Performance Benchmarks
Memory & energy efficiency
at near-parity accuracy
PNN replaces dense weight matrices with a patented connectivity configuration — cutting parameters 1.7–4.5× while holding accuracy within ~0.4 pp on vision and ~1.1 pp on tabular. Because the pattern is index-free, INT8 models are up to 18× smaller than dense FP32 and stay lossless on vision.
Results
Summary — 5 seeds, iso-architecture
| Task | Metric | Dense | PNN | PNN int8 | Savings |
|---|---|---|---|---|---|
| MNIST | acc % ↑ | 97.45 | 97.02 | 97.00 | 4.5× fewer · 18× smaller int8 |
| Fashion | acc % ↑ | 88.57 | 88.17 | 88.14 | 4.5× · 18× |
| Tabular* | acc % ↑ | 88.71 | 87.65 | 87.38 | 2.4× · 9.6× |
| NLP-GPT | val loss ↓ | 2.268 | 2.387 | — | 1.7× · 6.9× |
| microGPT | op-bound speed | 1.0× | 1.59× faster | — | scalar / no-BLAS |
↑ higher = better, ↓ lower = better. NLP metric is validation cross-entropy loss. * Tabular = recommended fc2-only config.
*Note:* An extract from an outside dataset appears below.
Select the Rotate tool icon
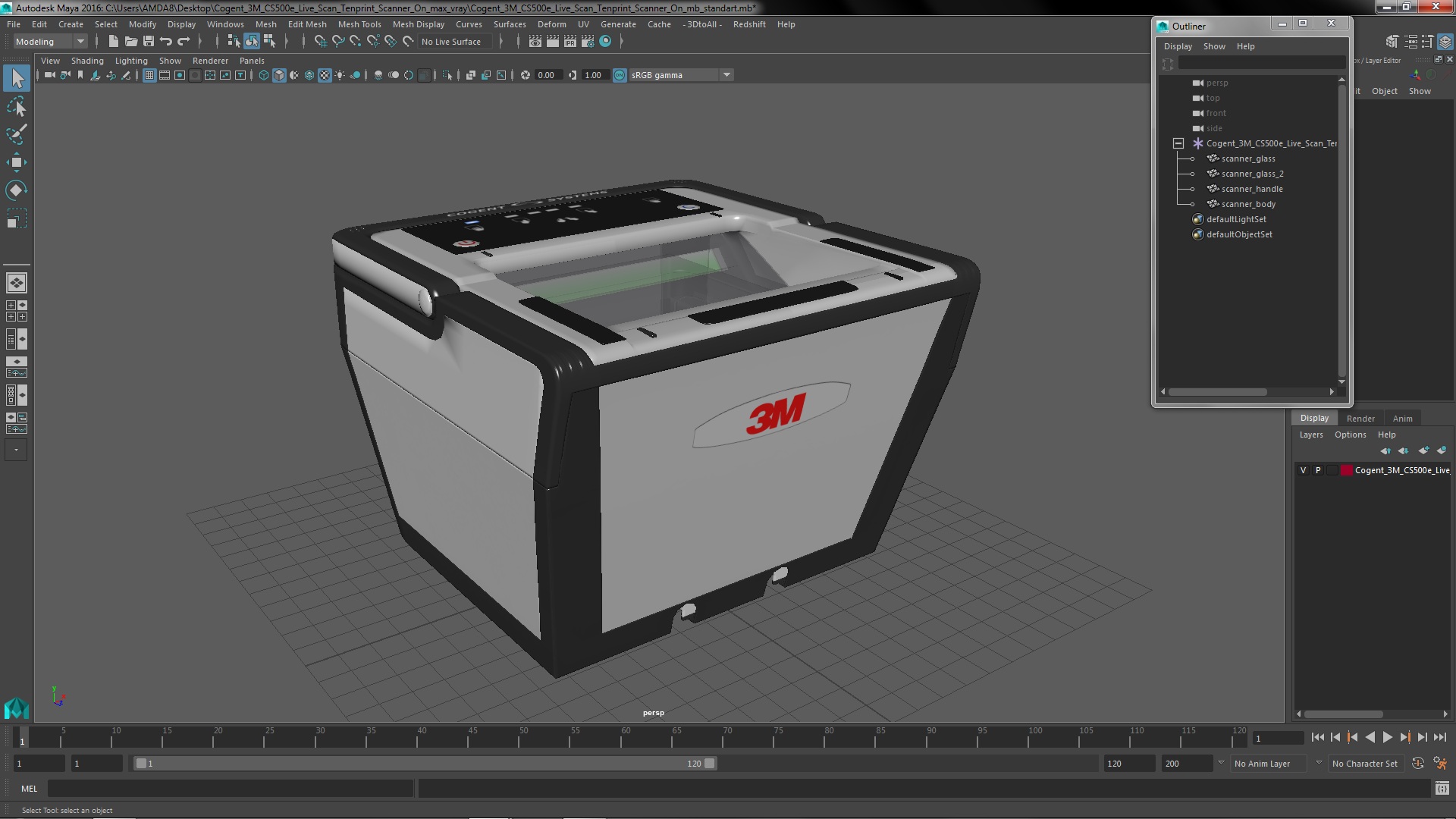The width and height of the screenshot is (1456, 819). [x=16, y=190]
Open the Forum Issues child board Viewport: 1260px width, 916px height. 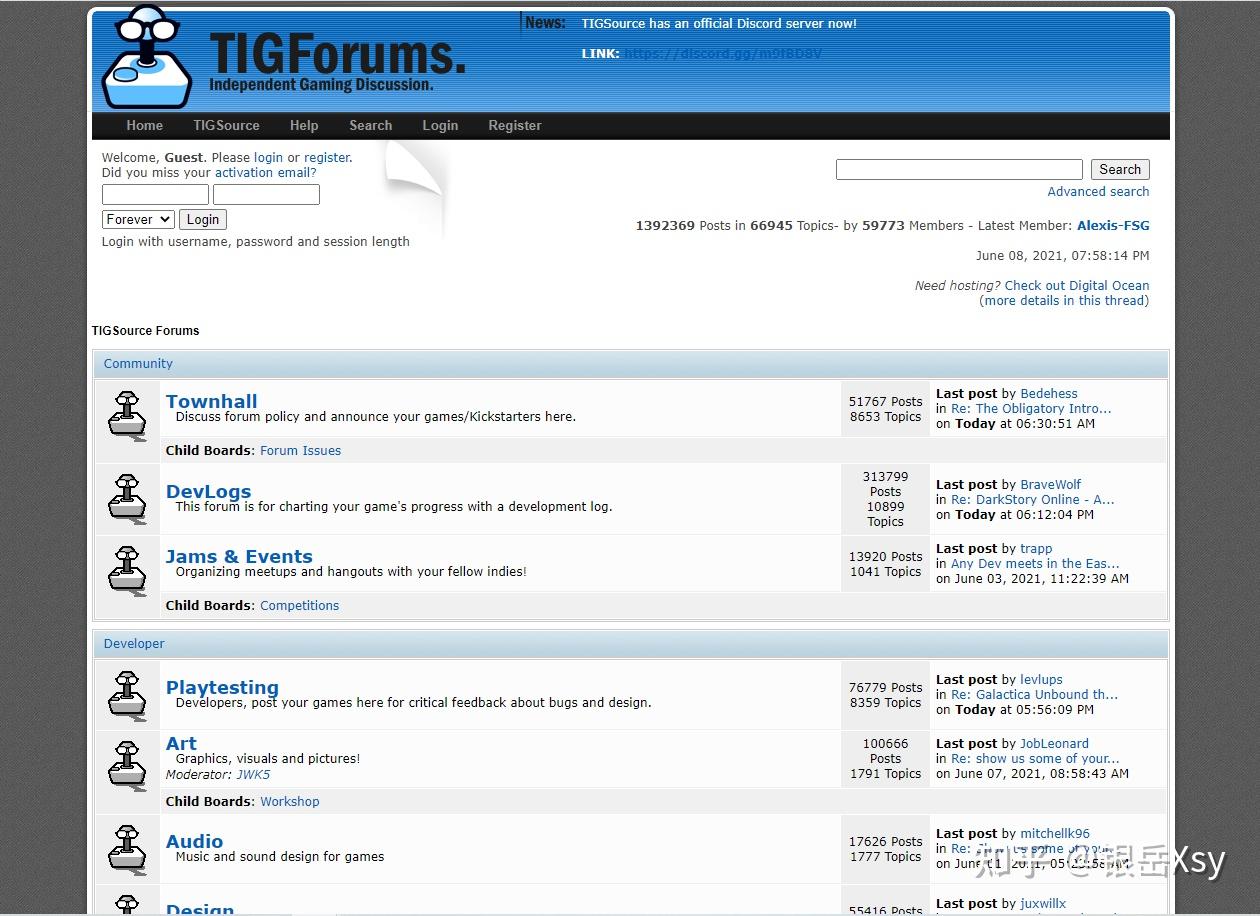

INT8 lossless on vision.
Parameters
Fewer parameters per model
Accuracy
Near-parity, shown truthfully
Test accuracy %, dense vs PNN side by side, y-axis from 0 so the small gap is shown honestly. Mean of 5 seeds. NLP-GPT uses validation loss (2.268 vs 2.387) — a different metric, omitted here.
Memory
Model footprint — dense FP32 vs PNN INT8
Megabytes, log scale. Index-free connectivity means columns are computed, not stored.
Speed & energy
Where the speed actually shows up
Op-bound speedup
Scalar microGPT (no BLAS): fwd 1.70×, bwd 1.35×. The edge / MCU regime.
CPU inference (measured C)
INT8: dense 22 µs vs PNN 25 µs. Element-level sparsity gives no win vs tuned dense GEMM.
PNN chip (est)
~1.3 µs / inference, ~10–25× better energy than a matched NVIDIA part on a deployed fixed model.
Honest regime map
Where PNN wins — and where it doesn't
Wins
- • Memory: always — 4.5× fewer params, 18× smaller INT8.
- • Accuracy: near-parity on vision, graceful on tabular (≤1.1 pp).
- • Op-bound speed: 1.6× on scalar / no-BLAS edge.
- • Custom silicon: ~1.3 µs, ~12 nJ; ~10–25× better energy than NVIDIA (est).
Limitations
- • No CPU/GPU speed win vs tuned dense GEMM — the prime gather is SIMD-hostile.
- • INT8 not universally free — lossless on vision, harmful if input layers are over-sparsified.
- • NLP gain modest (1.7×, FFN-only); attention/embeddings stay dense.
- • Hardware numbers are engineering estimates; measured CPU reality is parity.